Miré el reloj para disuadir a mi vecina de continuar con más datos. Después, mi vista viajo hacia el lomito de Luna que temblaba levemente. La cogí en brazos para hablarle también cerca de su oído, como cuando enfermó de aquella neumonitis.
– ¿Se encuentra bien su gato?- volvió a la carga mi compañera de fila.
– Gata…es una gata. Sí, se encuentra bien.
– Es muy importante que tengan una salud de hierro porque al gato elegido tienen que hacerle la implantación del electrodo en el cráneo.
– ¿Qué? Pero, no puede ser. ¡El anuncio no informaba nada de eso!- casi grité.
– No hace falta. Esas cosas se suponen. ¿Cree usted que los 10.Q000 dólares son un regalo?

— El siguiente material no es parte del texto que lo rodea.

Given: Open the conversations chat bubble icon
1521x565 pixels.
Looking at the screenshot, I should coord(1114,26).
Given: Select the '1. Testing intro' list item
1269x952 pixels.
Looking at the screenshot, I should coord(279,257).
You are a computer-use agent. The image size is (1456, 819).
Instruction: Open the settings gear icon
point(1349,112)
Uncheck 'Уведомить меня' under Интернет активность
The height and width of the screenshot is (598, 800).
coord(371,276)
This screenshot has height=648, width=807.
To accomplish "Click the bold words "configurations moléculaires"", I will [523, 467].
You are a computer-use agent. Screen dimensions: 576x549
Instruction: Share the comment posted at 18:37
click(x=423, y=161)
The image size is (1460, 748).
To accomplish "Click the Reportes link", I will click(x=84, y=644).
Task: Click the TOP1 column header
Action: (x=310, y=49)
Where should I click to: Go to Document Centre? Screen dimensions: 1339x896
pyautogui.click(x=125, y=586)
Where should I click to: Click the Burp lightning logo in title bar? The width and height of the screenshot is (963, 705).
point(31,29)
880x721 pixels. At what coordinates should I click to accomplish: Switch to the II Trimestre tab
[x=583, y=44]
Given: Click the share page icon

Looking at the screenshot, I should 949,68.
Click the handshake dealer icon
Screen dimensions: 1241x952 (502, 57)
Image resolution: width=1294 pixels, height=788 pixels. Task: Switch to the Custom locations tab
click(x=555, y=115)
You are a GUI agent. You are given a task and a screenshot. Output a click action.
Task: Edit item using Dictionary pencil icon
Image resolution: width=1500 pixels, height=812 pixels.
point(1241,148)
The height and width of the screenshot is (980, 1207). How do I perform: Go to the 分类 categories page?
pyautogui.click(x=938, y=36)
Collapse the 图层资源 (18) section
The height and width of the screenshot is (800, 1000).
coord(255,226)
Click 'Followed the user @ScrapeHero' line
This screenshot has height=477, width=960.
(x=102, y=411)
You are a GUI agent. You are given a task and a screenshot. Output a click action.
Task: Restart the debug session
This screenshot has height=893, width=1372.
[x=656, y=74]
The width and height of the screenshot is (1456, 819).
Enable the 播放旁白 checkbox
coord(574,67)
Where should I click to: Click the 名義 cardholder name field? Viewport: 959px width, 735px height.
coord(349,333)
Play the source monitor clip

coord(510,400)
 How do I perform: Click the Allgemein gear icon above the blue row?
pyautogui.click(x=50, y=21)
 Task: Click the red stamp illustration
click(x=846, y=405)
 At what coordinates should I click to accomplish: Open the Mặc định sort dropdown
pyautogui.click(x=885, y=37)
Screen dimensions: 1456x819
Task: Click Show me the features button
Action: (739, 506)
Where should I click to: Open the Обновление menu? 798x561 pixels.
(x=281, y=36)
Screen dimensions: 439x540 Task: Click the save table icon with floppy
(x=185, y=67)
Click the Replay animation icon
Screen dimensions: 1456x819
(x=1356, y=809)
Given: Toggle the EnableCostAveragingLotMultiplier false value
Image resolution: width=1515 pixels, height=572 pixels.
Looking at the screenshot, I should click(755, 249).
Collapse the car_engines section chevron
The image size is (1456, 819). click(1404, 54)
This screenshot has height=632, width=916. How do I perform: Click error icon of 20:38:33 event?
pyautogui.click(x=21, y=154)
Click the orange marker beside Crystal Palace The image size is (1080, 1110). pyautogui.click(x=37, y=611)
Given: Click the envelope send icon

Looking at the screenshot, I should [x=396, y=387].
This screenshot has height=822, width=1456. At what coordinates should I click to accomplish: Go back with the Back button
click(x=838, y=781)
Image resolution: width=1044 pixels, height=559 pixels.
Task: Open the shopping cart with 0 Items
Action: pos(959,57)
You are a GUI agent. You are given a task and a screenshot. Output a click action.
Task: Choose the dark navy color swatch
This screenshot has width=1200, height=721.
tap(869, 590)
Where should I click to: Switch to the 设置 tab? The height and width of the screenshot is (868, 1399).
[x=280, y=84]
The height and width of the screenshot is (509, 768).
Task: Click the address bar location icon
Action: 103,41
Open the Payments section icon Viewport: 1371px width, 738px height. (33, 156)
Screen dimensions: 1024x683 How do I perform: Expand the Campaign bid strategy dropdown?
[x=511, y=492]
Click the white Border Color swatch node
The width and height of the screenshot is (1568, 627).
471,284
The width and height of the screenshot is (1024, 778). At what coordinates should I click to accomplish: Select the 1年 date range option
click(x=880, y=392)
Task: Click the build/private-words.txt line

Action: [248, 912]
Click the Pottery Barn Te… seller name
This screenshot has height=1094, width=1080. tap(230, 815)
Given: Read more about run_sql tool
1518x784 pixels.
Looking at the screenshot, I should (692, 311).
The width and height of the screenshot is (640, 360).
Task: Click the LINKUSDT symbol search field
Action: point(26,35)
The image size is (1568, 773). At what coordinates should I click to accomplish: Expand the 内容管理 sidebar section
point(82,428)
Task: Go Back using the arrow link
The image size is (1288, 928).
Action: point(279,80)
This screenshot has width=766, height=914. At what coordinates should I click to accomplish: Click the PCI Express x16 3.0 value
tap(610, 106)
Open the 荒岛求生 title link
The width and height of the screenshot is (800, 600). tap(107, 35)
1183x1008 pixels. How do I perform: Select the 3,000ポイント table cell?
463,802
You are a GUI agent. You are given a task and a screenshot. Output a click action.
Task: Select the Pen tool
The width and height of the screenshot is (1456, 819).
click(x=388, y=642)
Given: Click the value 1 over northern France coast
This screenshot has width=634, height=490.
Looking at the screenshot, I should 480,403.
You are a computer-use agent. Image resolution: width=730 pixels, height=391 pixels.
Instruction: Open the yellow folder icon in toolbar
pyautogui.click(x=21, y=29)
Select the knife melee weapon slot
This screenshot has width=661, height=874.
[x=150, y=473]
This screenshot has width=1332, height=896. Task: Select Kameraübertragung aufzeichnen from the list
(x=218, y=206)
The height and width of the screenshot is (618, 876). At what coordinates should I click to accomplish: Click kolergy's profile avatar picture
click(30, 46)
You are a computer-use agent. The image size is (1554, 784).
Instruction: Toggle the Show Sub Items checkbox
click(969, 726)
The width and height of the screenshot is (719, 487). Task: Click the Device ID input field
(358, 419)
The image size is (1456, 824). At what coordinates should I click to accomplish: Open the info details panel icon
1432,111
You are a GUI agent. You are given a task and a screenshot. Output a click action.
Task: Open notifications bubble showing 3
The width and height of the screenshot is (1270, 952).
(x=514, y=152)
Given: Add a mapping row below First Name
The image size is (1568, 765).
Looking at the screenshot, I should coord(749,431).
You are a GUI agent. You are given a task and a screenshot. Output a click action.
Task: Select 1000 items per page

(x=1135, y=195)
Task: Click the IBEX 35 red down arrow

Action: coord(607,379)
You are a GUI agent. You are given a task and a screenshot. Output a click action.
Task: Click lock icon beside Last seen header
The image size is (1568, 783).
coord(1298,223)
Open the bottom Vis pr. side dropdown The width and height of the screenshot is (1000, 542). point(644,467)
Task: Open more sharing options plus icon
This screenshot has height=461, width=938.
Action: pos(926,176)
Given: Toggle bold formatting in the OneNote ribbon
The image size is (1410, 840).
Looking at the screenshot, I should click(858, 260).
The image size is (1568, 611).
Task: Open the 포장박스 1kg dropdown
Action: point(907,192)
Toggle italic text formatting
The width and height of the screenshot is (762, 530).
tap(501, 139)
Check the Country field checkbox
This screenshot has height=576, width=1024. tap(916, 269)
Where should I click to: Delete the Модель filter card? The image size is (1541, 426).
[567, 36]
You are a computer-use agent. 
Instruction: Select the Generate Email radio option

Miré a Luna. Sus ojos empequeñecidos se midieron con los míos inyectados en sangre. Sin decir adiós a mi informadora, abandoné la fila abrazada fuertemente a mi gata, hasta colocarla en el asiento de atrás del coche. Cerré los ojos y apoyé un momento la cabeza en el volante. Escuché los ruiditos que Luna emitía al colocarse. Entonces emprendí el regreso a casa.
Aquella noche, Richard volvió con la noticia:
– Hoy me han despedido.
Le hice sentar en la mesa de la cocina. Saqué del armario el vino dulce que permanecía intacto esperando una fecha muy especial y serví dos vasos. Luna ronroneó un buen rato frotándose en mis pies.